I grew up in Weedpatch We lived in the sunset camp when we first came to weedPatch in 1948 so I did not go thru the hard times that you did as I was born in 1938. Went to sunset school and Arvin high. Married a Boy from Bakersfield, Who I think is a relative of yours he is kin to the Rucks not sure just how his Dad was Loe Jackson and his mother Was Pearl Hall Jackson. My husband was born in Bidville Ark.

I knew all the Campbells And Bro and Sis Birdie Gladwell. My husband and I were married in the Weedpatch Church in 1956. We lived in Bakersfield for 7 years then moved to Santa Maria lived there and Raised 2 children our son still lives in Nipomo.


dallas93444 profile image

dallas93444 6 years ago from Bakersfield, CA Author

Paula Jackson,

I have consulted with my mother. She does not remember you. You facts are correct,. however... I knew "Uncle Birdie." Perhaps you can email me? Top right is a place where you can "contact dallas93444" Please contact me and well will perhaps provide a "reunion..." I too attended Sunset School and Arvin High School....


ralwus 6 years ago

I have forgotten about your family odyssey. Forgive please as I have neglected it. I shall try to catch up now. My brother Jesse Campbell lived in Bakersfield for a number of years, retired now in Carlsbad, I also had an Aunt Nannie Campbell. My family never had to go through that in KY and bootlegging got them through unscathed pretty much. I sure am glad your telling these wonderful hard-time stories. Bless you, Charlie


dallas93444 profile image

dallas93444 6 years ago from Bakersfield, CA Author

ralwus, I recognize these people! My mother knows them... I dated May Vern for Senior Prom..!
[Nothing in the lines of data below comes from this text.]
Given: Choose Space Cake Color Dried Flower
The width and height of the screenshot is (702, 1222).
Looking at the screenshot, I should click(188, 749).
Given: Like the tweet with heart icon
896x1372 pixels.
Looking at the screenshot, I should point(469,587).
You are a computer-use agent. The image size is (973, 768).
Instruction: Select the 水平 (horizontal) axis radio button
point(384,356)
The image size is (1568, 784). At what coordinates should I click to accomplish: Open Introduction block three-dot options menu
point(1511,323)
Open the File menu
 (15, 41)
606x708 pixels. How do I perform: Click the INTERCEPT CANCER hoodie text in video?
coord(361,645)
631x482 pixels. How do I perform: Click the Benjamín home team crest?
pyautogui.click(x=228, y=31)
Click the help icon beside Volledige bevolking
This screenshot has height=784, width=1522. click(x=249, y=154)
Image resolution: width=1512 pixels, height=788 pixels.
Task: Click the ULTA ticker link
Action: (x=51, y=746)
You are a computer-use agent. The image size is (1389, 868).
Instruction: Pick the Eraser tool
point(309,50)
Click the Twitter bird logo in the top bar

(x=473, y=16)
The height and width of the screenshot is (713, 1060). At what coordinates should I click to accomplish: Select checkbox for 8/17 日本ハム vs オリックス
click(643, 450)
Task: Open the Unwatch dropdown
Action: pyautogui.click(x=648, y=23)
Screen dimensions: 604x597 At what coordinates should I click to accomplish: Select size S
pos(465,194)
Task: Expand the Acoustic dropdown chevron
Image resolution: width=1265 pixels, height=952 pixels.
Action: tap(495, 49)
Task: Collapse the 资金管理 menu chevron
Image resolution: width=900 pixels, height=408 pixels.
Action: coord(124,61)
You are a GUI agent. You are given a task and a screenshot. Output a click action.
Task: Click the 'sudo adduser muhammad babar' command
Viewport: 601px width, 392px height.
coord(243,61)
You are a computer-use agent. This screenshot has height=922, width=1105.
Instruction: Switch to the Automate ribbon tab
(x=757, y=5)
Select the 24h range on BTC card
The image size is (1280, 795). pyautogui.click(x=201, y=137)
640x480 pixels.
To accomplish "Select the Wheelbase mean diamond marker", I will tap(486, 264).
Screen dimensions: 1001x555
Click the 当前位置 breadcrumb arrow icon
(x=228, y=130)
onegoodwoman profile image

onegoodwoman 6 years ago from A small southern town

........still with you......


dallas93444 profile image

dallas93444 6 years ago from Bakersfield, CA Author

onegoodwoman, Lets dance!


onegoodwoman profile image

onegoodwoman 6 years ago from A small southern town

the music would wake my hubby :), but thanks for the invite!


dallas93444 profile image

dallas93444 6 years ago from Bakersfield, CA Author

onegoodwoman, Good, then we all dance!